[Bug target/95650] aarch64: Missed optimization storing addition of two shorts
https://gcc.gnu.org/bugzilla/show_bug.cgi?id=95650 --- Comment #1 from Andrew Pinski --- I think clang is wrong here. The abi says the non lower 16 bits is undefined. So they could be set and you could get a wrap around.
[Bug target/95650] aarch64: Missed optimization storing addition of two shorts
https://gcc.gnu.org/bugzilla/show_bug.cgi?id=95650 Andrew Pinski changed: What|Removed |Added Keywords|ABI | --- Comment #2 from Andrew Pinski --- Or maybe it does not matter for the add case after all but only the add case. The generic optimization here is: subreg:QI(A&0xff + B&0xff) Can be optimized to subreg:QI(A+B) Likewise for HI/0x, etc. Let me see if I can get this.

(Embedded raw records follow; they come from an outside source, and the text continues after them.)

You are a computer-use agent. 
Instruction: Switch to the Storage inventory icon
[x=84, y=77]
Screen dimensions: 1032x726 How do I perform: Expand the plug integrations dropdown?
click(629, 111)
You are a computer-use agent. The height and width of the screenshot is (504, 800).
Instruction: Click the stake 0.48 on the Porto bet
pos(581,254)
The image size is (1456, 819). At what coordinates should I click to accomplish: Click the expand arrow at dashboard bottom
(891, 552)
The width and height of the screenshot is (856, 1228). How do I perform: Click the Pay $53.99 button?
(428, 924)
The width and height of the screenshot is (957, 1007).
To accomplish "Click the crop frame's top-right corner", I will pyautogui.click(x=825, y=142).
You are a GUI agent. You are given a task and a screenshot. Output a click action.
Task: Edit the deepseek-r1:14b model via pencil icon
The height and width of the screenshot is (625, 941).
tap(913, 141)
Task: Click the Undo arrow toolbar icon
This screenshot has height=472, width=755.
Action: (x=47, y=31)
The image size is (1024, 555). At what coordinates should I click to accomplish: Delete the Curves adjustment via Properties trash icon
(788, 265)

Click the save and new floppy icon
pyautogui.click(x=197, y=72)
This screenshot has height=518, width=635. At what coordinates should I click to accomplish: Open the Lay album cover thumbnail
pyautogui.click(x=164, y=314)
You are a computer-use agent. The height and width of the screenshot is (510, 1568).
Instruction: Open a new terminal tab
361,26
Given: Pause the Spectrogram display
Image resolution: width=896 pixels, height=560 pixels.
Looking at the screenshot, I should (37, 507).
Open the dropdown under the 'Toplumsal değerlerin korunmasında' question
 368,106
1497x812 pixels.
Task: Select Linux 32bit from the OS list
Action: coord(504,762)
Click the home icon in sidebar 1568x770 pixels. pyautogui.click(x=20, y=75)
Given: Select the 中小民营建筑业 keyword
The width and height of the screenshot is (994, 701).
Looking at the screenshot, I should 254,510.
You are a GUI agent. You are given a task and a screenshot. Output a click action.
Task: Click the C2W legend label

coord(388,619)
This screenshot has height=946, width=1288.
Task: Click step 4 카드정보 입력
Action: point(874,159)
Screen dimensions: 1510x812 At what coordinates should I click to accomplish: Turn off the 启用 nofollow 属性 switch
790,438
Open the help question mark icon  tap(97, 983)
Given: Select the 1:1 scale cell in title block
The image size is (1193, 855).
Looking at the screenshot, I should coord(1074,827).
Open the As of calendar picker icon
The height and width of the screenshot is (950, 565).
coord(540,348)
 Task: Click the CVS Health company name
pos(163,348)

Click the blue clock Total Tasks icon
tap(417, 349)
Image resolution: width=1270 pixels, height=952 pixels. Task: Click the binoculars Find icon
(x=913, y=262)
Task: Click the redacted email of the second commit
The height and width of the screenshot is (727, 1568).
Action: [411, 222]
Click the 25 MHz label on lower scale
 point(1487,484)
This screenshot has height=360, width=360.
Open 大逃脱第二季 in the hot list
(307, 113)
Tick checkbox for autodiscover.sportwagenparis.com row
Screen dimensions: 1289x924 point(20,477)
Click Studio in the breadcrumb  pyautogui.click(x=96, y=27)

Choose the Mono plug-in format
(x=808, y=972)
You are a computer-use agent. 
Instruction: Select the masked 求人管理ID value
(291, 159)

[Bug target/95650] aarch64: Missed optimization storing addition of two shorts
https://gcc.gnu.org/bugzilla/show_bug.cgi?id=95650 --- Comment #3 from Alex Coplan --- I think clang's optimisation is sound here. C says that we add two shorts as int and then truncate to short (i.e. reduce mod 16). The question is whether the top bits being set (which the ABI allows) can influence the result. I don't think it can. The observation is that the "top bits being set" are just extra multiples of 2^16 in the addition, which just disappear when we reduce mod 2^16. That is: (x_1 + x_2 + y_1 + y_2) % 2^16 = (x_1 + x_2) % 2^16 where x_1,x_2 are arbitrary integers and y_1,y_2 are multiples of 2^16 (the top bits).
[Bug target/95650] aarch64: Missed optimization storing addition of two shorts
https://gcc.gnu.org/bugzilla/show_bug.cgi?id=95650 Wilco changed: What|Removed |Added Last reconfirmed||2020-06-12 Ever confirmed|0 |1 CC||wilco at gcc dot gnu.org Status|UNCONFIRMED |NEW --- Comment #4 from Wilco --- (In reply to Alex Coplan from comment #3) > I think clang's optimisation is sound here. > > C says that we add two shorts as int and then truncate to short (i.e. reduce > mod 16). > > The question is whether the top bits being set (which the ABI allows) can > influence the result. I don't think it can. > > The observation is that the "top bits being set" are just extra multiples of > 2^16 in the addition, which just disappear when we reduce mod 2^16. That is: > > (x_1 + x_2 + y_1 + y_2) % 2^16 = (x_1 + x_2) % 2^16 > > where x_1,x_2 are arbitrary integers and y_1,y_2 are multiples of 2^16 (the > top bits). Confirmed. It works for signed as well and any operator except right shift and division. Basically the store requires only the bottom 16 bits to be valid, and a backwards dataflow can propagate this to remove unnecessary zero and sign extends.
[Bug target/95650] aarch64: Missed optimization storing addition of two shorts
https://gcc.gnu.org/bugzilla/show_bug.cgi?id=95650 Andrew Pinski changed: What|Removed |Added Severity|normal |enhancement Build|aarch64-none-linux-gnu | Host|aarch64-none-linux-gnu | Last reconfirmed|2020-06-12 00:00:00 |2021-5-30 --- Comment #5 from Andrew Pinski --- The problem is when combine comes in we get: Trying 3, 8 -> 10: 3: r94:SI=zero_extend(x1:HI) REG_DEAD x1:HI 8: r96:SI=zero_extend(x0:HI)+r94:SI REG_DEAD x0:HI REG_DEAD r94:SI 10: [r98:DI]=r96:SI#0 REG_DEAD r98:DI REG_DEAD r96:SI Failed to match this instruction: (set (mem:HI (reg:DI 98) [1 *ptr_5(D)+0 S2 A16]) (plus:HI (reg:HI 1 x1 [ b ]) (reg:HI 0 x0 [ a ]))) There is no plus:HI pattern for aarch64 so there is no matching happening if we do this a 3->2. I don't know if combine could be enhanced here to allow widening to SI to happen if HImode for plus does not exist.
[Bug target/95650] aarch64: Missed optimization storing addition of two shorts
https://gcc.gnu.org/bugzilla/show_bug.cgi?id=95650 --- Comment #6 from Richard Earnshaw --- AArch32 is able to produce the optimal sequence because the ABI specifies caller widening of parameters. For safety reasons AArch64 takes the opposite approach and requires the callee to narrow arguments. Sadly, because this isn't handled at the gimple level, it has to be detected during RTL optimization. Yes, the optimization is sound because the bits above bit 16 in the input values cannot affect the lower bits in the result of an addition. It's also likely that the expanders cannot see enough of what is going on to transform this efficiently either.